1. ## collinear points

The number of real numbers a such that (a,1),(1,a) & (a-1,a-1) are three distinct points is

a)0
b)1
c)at least 2 but finitely many
d)infinitely many

i tried putting a=-1,0,1/2,1,2 which lead me to the answer a) which isn't correct.........

The number of real numbers a such that (a,1),(1,a) & (a-1,a-1) are three distinct points is

a)0
b)1
c)at least 2 but finitely many
d)infinitely many

i tried putting a=-1,0,1/2,1,2 which lead me to the answer a) which isn't correct.........
distinct or collinear? (why am i asking this? because the title of your post is "collinear points"!!)

3. ## both

they should be distinct as well as coillinear!

4. i saw that now. it was basically a typo. i meant "...distinct collinear points..."

The number of real numbers a such that (a,1),(1,a) & (a-1,a-1) are three distinct points is

a)0
b)1
c)at least 2 but finitely many
d)infinitely many

i tried putting a=-1,0,1/2,1,2 which lead me to the answer a) which isn't correct.........
Clearly $a \ne 1$. Create 2 vectors connecting your points and the require that they be parallel. This will give you your $a$ value.

6. Originally Posted by danny arrigo
Clearly $a \ne 1$. Create 2 vectors connecting your points and the require that they be parallel. This will give you your $a$ value.
hello danny,

we basically need the number of values of a & not the value of a.

hello danny,

we basically need the number of values of a & not the value of a.
But in finding the value(s) you can then answer your question. It is probably the most direct way.

8. Originally Posted by danny arrigo
But in finding the value(s) you can then answer your question.
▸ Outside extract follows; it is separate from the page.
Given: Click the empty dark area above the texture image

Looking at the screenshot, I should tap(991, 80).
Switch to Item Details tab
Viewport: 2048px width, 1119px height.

It is probably the most direct way.
well, i said that because the answer comes out to be d. (infinitely many)
how will you lead to that with that method ?

well, i said that because the answer comes out to be d. (infinitely many)
how will you lead to that with that method ?
How did you arrive at that answer?

10. Originally Posted by danny arrigo
How did you arrive at that answer?
its given in the text. i did not.

its given in the text. i did not.
I guess it comes back to NonCommAlg's question - distinct or collinear?

12. If (1, a), (a, 1), and (a-1, a-1) are co-linear, then we must have (a-1)/(1- a)= -1 (the slope of the line from (1,a) to (a,1)) equal to (a-1-a/ a-1-1)= -1/a (the slope of the line from (a, 1) to (a-1, a-1)). -1= -1/a is satisfied only by a= 1. But if a= 1, (1, a)= (1, 1)= (a, 1) so the three points are not distinct.

There is NO value of a that will make these points distinct and collinear.

13. distinct AND collinear

14. Originally Posted by HallsofIvy
If (1, a), (a, 1), and (a-1, a-1) are co-linear, then we must have (a-1)/(1- a)= -1 (the slope of the line from (1,a) to (a,1)) equal to (a-1-a/ a-1-1)= -1/a (the slope of the line from (a, 1) to (a-1, a-1)). -1= -1/a is satisfied only by a= 1. But if a= 1, (1, a)= (1, 1)= (a, 1) so the three points are not distinct.

There is NO value of a that will make these points distinct and collinear.
even i thought that. the book however says infinitely many.

15. The points are distinct and collinear for $a=3:$ $\;\;(3,1),~(1,3),~(2,2)$.